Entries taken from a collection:
· · · ·

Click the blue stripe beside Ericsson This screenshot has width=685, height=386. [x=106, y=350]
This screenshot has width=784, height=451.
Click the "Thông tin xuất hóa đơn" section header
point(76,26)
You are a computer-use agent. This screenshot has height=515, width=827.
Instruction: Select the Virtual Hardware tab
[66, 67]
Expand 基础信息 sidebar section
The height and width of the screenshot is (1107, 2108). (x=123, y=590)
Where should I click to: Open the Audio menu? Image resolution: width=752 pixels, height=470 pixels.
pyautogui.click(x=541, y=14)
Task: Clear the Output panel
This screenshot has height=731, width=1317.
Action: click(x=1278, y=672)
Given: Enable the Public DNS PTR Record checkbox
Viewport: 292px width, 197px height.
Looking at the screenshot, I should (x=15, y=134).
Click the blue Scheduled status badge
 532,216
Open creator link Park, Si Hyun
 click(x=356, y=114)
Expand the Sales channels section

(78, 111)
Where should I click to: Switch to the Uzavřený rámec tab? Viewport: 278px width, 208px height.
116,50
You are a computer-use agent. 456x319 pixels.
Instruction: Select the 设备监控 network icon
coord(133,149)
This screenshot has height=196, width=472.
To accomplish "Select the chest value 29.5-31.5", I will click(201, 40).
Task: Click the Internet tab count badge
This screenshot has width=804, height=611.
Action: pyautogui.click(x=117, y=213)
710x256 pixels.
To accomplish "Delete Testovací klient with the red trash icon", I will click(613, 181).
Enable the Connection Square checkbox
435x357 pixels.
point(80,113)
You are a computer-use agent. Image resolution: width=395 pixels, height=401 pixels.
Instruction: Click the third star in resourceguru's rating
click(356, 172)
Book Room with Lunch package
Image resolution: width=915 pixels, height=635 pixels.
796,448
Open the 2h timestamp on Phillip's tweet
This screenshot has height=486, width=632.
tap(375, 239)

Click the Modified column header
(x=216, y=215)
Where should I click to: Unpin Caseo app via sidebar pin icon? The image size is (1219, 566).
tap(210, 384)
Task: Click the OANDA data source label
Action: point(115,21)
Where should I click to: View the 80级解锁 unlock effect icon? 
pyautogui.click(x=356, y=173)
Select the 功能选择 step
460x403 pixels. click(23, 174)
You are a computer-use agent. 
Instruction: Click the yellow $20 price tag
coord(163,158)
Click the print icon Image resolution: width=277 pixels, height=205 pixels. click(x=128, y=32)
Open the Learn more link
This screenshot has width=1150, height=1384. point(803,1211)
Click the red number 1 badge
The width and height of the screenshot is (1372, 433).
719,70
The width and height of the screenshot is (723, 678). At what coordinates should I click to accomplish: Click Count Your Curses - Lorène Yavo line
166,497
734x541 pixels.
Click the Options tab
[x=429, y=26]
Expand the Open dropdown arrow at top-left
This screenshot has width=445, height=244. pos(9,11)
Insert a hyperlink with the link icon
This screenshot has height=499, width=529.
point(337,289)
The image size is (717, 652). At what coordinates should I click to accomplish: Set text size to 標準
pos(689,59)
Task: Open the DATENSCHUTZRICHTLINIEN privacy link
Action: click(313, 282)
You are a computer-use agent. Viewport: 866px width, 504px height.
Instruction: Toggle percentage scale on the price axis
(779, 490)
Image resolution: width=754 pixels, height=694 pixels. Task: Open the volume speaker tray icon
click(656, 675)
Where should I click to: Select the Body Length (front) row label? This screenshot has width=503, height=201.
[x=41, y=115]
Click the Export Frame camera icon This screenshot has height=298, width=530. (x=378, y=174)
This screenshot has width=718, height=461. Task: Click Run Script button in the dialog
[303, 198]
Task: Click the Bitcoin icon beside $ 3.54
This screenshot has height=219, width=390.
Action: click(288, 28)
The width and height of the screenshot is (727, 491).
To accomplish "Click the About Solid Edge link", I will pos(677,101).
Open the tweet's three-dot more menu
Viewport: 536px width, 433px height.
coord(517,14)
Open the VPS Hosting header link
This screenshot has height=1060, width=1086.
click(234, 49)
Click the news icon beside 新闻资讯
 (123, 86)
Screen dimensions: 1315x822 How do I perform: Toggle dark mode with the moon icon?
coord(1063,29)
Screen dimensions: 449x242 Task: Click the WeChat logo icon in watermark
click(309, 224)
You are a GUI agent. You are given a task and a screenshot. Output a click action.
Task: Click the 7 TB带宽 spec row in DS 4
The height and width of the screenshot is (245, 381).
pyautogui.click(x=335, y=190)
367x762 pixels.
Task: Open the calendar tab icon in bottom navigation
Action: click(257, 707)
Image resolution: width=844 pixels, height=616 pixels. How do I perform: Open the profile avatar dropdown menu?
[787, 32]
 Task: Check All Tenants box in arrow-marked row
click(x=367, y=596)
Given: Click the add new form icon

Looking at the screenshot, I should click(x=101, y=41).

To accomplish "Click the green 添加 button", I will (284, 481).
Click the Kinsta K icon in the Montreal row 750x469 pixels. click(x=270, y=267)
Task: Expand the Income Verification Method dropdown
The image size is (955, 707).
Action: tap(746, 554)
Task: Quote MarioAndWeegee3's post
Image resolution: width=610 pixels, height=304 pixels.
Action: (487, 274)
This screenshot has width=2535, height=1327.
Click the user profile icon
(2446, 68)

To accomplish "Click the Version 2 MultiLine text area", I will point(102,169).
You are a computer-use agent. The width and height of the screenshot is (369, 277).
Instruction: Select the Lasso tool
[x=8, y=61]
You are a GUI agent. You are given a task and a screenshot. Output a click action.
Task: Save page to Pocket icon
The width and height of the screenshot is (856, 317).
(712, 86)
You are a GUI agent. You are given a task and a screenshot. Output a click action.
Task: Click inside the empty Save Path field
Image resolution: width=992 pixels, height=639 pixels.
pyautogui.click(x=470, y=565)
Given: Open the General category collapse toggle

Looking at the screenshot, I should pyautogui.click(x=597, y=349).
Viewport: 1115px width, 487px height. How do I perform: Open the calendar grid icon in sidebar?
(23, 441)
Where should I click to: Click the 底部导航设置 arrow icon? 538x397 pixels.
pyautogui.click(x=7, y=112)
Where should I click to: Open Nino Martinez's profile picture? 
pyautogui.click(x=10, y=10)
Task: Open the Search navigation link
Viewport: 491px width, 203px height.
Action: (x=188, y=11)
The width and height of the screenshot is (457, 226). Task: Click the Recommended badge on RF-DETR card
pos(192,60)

· · · ·

Assignment =>
The word "computer" appears in some lines of the data. Copy every one of those lines.

Answer to this exercise =>
You are a computer-use agent. This screenshot has height=515, width=827.
You are a computer-use agent. 456x319 pixels.
You are a computer-use agent. Image resolution: width=395 pixels, height=401 pixels.
You are a computer-use agent. 
You are a computer-use agent. Viewport: 866px width, 504px height.
You are a computer-use agent. The width and height of the screenshot is (369, 277).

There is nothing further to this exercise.